Saban Films presents a film directed by Jesse Atlas and written by Atlas and Aaron Wolfe. Rated R (for violence and language). Running time: 88 minutes. Opens Friday at Cinema Chatham and on demand.

When Willis does appear in the role of Valmora, the head of a mysterious and experimental and dangerous secret ops, he seems present in the moment and he delivers his lines efficiently, but we don’t see much of the trademark twinkle, there’s very little physicality in the role, and it’s highly doubtful even a single word was improvised. He seems disengaged — and yes, it’s possible our perceptions are clouded by what we know of his diagnosis — but still, we cannot help but feel an overall sense of sadness.

It’s impossible to put that aside as we sit through this competently made but often irritatingly gimmicky and overwrought actioner.

The talented South African actor Nomzano Mbatha (“Coming 2 America”) has the lead in “Assassin” as Alexa, an American soldier who is romantically involved with Mustafa Shakir’s Sebastian, who’s also enlisted in the Army and pulls duty as a drone pilot — and yet somehow winds up in a coma, even though he’s thousands of miles removed from the actual battlefield. How can this be?

Enter Willis’ Valmora, who takes Alexa to a remote safe house in the middle of nowhere (filming took place in Bessemer, Alabama). Along for the ride are Barry Jay Minoff’s tech whiz, Marko, and Fernanda Andrade’s Olivia, a scientist who is around mostly to lend a sympathetic ear as Alexa learns of a super-secret operation that allows one to literally inhabit the bodies of other individuals, sort of like in that movie “Fallen,” where the devil himself could hop from host body to host body.

In “Assassin,” you put on a wetsuit, climb into a tub filled with ice, and you’re hooked up to some gizmo that looks like it was purloined from a 1970s science fiction movie prop warehouse. “If you want answers about Sebastian, you’ve got to put this on,” says Olivia, holding up Alexa’s own personal wetsuit.
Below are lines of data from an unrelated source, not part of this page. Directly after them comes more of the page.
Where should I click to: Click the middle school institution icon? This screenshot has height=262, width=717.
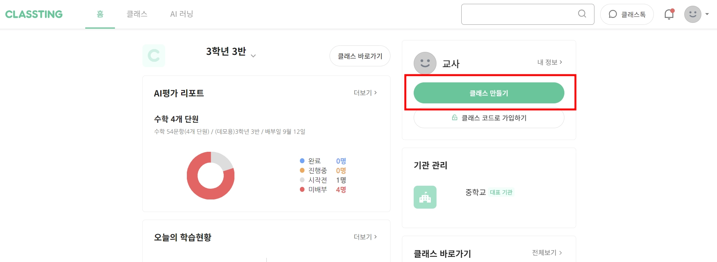pos(425,197)
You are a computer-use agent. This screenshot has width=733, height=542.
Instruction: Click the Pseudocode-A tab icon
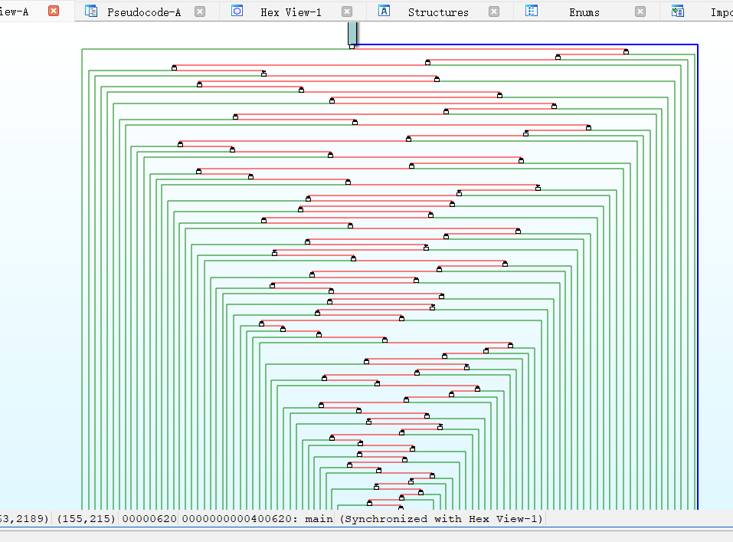[x=91, y=11]
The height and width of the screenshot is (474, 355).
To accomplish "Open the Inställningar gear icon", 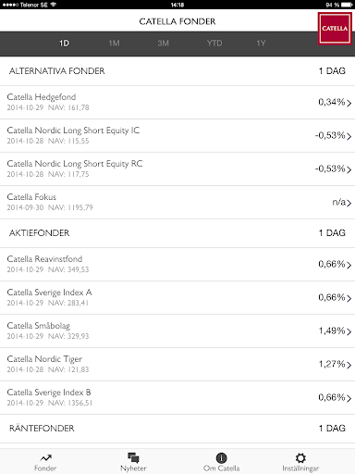I will pos(300,457).
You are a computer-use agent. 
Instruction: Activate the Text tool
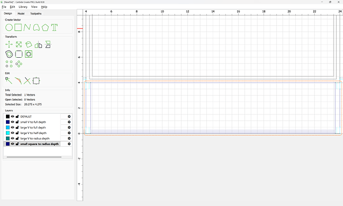pos(54,27)
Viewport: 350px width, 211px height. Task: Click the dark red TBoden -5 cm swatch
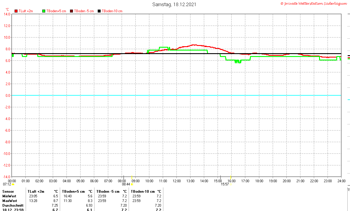[71, 11]
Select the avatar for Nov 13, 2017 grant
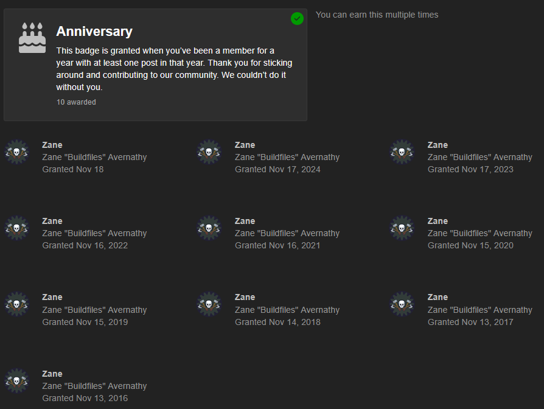This screenshot has width=544, height=409. click(402, 304)
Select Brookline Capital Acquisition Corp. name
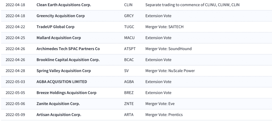This screenshot has width=272, height=121. (68, 60)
Alexa dons the suit and finds herself transported into the body of a blond woman and fending off the attack of a knife-wielding guy before she’s transported back to her own self. “We just digitally mapped your consciousness into another person’s body,” explains Marko the tech whiz. Ah, that old trick. “We kill the bad guys, somebody else takes the fall,” says Valmora. “It’s just that simple.”

With that, Alexa becomes the new body-hopping killer for the operation, with her prime target being Adrien (Dominic Purcell), a powerful “fixer’s fixer.” We’re told this guy can “smuggle the Obamas into China and an entire cartel into Texas, completely unnoticed,” how about that — and we learn he’s the one who shot and nearly killed Sebastian, who was in another host body at the time. Now it’s up to Alexa to go undercover, get close to Adrien, take him out and retrieve the tech that can save Sebastian. Something like that.

With Mbatha carrying the heavy load, Willis drops in now and again — and we’ll say no more about the destiny of Valmora. Clocking in at a brisk 88 minutes, “Assassin” reaches a heartfelt but ludicrous conclusion, and you’ll start to forget it moments after the final credits.

So it goes with all of these films from the 2020s featuring Bruce Willis. When we look back at Willis’ remarkable body of work spanning some four decades, it won’t be about the last few years. It will be to celebrate Willis’ breakout TV role in “Moonlighting,” where he first perfected his signature wise-ass yet likable outsider style, through his unforgettable work in “Die Hard,” a nearly perfect action movie, and the wide range of movie star-level greatness in a myriad of genres, from “The Sixth Sense” and “Unbreakable” to “Pulp Fiction” and “Sin City,” to “12 Monkeys” and “Moonrise Kingdom,” and we shouldn’t neglect quieter fare such as “In Country” and “Nobody’s Fool.” It’s a brilliant career.